== TASK BRIEF ==
Below are the entries; give again exactly the lines from the one mentioning "Tjänster (458, 34)" through the one mentioning "Старая форма входа (59, 702)", inclusive.

(Entries taken from a collection)
══════════

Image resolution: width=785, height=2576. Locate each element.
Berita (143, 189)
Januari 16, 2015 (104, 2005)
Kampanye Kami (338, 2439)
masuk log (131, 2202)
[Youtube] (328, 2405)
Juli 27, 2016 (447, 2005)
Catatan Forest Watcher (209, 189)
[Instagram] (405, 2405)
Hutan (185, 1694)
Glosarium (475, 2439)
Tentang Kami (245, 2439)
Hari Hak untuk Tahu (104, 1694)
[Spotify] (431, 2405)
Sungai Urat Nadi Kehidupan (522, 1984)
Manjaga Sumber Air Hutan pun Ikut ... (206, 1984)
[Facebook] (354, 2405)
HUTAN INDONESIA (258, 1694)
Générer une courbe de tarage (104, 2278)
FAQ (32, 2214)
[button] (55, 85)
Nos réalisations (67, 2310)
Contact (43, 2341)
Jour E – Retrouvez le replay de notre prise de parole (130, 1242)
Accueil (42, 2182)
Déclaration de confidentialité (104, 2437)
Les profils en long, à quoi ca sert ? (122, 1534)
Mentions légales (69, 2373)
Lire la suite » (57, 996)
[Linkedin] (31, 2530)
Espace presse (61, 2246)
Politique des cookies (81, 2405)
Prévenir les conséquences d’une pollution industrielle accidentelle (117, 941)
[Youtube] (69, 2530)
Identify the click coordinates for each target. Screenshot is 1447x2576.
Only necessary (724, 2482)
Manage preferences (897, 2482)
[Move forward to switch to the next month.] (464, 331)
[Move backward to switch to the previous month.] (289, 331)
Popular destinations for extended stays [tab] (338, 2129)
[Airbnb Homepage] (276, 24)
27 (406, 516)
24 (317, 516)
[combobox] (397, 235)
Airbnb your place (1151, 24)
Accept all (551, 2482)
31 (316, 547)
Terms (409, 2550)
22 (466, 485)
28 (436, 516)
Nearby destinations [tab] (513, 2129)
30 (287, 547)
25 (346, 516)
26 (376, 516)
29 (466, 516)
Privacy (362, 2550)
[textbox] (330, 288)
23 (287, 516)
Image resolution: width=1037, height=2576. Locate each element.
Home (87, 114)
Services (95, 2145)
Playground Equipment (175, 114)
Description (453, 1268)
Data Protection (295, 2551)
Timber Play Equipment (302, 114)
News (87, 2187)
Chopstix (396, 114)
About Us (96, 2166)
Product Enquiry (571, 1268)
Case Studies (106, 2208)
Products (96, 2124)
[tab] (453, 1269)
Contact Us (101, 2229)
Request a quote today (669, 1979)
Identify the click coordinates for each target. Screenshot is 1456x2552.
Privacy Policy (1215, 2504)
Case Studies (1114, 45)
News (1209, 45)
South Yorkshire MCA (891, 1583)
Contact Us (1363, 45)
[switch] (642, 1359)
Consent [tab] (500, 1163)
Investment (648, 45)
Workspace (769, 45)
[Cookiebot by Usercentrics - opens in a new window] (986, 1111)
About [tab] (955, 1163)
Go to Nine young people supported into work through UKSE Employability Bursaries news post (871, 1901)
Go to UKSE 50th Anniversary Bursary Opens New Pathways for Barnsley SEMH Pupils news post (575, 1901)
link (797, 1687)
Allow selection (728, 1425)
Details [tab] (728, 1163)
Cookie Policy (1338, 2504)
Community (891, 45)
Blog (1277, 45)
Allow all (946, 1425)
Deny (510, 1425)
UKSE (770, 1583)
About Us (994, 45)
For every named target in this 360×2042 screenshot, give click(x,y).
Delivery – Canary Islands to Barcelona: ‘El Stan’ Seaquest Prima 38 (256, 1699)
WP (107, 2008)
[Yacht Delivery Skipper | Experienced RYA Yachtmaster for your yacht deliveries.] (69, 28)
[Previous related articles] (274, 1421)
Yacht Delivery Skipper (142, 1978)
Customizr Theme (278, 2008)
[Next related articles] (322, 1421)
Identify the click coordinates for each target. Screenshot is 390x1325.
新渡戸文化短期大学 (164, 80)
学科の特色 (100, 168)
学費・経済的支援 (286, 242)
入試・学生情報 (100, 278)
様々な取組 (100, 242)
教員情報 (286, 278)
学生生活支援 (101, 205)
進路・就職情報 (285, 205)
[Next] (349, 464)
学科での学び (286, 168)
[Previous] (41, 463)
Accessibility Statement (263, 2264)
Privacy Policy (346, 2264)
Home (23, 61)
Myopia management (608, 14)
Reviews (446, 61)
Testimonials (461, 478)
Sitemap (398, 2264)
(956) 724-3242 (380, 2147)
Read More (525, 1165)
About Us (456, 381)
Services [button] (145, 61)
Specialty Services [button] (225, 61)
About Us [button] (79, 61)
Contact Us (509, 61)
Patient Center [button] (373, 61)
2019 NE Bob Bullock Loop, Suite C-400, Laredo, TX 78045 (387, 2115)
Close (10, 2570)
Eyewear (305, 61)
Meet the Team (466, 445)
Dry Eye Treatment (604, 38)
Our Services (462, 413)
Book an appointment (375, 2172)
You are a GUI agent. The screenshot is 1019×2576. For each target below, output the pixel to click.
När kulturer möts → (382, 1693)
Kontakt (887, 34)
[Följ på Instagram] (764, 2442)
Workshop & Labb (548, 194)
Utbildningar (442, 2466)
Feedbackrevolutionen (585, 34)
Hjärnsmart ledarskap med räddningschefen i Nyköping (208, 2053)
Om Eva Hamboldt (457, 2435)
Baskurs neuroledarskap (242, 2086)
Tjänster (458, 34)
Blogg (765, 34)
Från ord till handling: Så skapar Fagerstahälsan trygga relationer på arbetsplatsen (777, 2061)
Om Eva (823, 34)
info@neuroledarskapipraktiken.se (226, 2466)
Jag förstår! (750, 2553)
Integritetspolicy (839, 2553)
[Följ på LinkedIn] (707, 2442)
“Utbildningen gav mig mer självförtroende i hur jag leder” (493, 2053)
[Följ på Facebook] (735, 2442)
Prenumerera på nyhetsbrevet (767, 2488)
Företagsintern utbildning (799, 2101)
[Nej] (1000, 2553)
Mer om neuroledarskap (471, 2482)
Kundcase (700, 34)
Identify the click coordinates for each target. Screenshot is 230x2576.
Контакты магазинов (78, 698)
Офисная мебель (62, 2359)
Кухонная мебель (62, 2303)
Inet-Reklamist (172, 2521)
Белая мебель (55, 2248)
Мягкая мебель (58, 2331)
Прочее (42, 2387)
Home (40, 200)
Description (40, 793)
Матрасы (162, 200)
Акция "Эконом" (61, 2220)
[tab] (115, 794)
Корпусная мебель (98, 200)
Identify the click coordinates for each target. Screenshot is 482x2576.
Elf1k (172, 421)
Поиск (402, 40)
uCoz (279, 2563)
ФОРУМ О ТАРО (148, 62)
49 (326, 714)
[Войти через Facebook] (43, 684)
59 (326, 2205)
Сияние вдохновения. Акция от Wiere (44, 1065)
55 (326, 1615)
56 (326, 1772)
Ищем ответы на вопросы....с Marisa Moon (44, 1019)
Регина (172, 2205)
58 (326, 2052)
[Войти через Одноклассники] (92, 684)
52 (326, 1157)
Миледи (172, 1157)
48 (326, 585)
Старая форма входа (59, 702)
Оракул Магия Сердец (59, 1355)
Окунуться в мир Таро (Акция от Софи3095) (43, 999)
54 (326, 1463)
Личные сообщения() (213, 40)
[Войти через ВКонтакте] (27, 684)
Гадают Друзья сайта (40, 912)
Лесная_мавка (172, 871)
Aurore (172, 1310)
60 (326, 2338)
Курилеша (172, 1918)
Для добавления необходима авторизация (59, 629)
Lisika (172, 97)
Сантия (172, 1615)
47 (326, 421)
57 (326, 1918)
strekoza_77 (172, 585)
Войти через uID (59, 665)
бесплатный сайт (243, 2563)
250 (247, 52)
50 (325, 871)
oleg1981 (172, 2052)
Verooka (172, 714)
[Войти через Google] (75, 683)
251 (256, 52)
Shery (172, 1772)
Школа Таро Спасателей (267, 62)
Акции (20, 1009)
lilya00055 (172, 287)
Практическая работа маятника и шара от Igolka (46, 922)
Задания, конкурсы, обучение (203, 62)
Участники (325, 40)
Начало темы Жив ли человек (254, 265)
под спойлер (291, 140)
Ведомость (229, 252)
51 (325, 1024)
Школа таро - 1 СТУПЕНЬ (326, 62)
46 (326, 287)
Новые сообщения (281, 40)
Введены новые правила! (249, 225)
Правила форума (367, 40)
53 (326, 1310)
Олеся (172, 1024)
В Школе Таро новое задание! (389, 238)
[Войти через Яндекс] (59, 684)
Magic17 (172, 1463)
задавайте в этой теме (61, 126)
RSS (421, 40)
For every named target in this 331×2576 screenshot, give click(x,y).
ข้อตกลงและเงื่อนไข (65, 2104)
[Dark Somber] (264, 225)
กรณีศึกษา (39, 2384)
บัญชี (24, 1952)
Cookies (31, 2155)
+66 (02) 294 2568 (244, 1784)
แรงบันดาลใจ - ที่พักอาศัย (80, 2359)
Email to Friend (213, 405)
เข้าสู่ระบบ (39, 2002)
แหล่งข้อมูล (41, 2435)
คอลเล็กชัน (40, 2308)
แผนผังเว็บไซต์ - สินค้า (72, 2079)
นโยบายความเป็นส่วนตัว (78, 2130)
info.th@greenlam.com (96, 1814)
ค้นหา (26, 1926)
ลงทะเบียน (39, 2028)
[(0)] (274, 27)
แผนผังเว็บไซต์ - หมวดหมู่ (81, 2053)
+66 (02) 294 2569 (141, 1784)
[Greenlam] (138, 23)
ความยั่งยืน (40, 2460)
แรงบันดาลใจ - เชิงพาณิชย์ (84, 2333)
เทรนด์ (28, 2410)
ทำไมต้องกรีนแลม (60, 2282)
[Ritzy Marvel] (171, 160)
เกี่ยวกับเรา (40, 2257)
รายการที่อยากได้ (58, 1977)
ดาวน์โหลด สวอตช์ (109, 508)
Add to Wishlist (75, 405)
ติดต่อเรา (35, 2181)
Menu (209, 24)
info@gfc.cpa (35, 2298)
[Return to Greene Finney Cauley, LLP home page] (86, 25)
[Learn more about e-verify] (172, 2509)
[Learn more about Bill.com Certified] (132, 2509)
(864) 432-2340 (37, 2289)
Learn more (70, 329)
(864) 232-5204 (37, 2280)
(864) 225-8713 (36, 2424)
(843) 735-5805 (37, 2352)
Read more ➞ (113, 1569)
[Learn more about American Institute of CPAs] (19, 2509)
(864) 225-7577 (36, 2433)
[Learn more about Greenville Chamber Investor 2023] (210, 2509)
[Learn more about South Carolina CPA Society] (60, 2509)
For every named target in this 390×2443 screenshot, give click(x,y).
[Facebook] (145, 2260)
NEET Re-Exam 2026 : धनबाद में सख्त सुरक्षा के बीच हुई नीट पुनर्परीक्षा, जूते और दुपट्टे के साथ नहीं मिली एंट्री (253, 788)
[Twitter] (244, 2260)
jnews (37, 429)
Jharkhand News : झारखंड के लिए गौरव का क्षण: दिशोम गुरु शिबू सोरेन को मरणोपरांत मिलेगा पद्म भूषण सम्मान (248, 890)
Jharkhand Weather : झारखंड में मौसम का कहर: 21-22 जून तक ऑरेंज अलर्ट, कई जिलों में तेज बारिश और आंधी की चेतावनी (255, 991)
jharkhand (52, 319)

══════════

== RESULT OF THE EXERCISE ==
Tjänster (458, 34)
Blogg (765, 34)
Från ord till handling: Så skapar Fagerstahälsan trygga relationer på arbetsplatsen (777, 2061)
Om Eva (823, 34)
info@neuroledarskapipraktiken.se (226, 2466)
Jag förstår! (750, 2553)
Integritetspolicy (839, 2553)
[Följ på LinkedIn] (707, 2442)
“Utbildningen gav mig mer självförtroende i hur jag leder” (493, 2053)
[Följ på Facebook] (735, 2442)
Prenumerera på nyhetsbrevet (767, 2488)
Företagsintern utbildning (799, 2101)
[Nej] (1000, 2553)
Mer om neuroledarskap (471, 2482)
Kundcase (700, 34)
Identify the click coordinates for each target. Screenshot is 230x2576.
Контакты магазинов (78, 698)
Офисная мебель (62, 2359)
Кухонная мебель (62, 2303)
Inet-Reklamist (172, 2521)
Белая мебель (55, 2248)
Мягкая мебель (58, 2331)
Прочее (42, 2387)
Home (40, 200)
Description (40, 793)
Матрасы (162, 200)
Акция "Эконом" (61, 2220)
[tab] (115, 794)
Корпусная мебель (98, 200)
Identify the click coordinates for each target. Screenshot is 482x2576.
Elf1k (172, 421)
Поиск (402, 40)
uCoz (279, 2563)
ФОРУМ О ТАРО (148, 62)
49 (326, 714)
[Войти через Facebook] (43, 684)
59 (326, 2205)
Сияние вдохновения. Акция от Wiere (44, 1065)
55 (326, 1615)
56 (326, 1772)
Ищем ответы на вопросы....с Marisa Moon (44, 1019)
Регина (172, 2205)
58 (326, 2052)
[Войти через Одноклассники] (92, 684)
52 (326, 1157)
Миледи (172, 1157)
48 (326, 585)
Старая форма входа (59, 702)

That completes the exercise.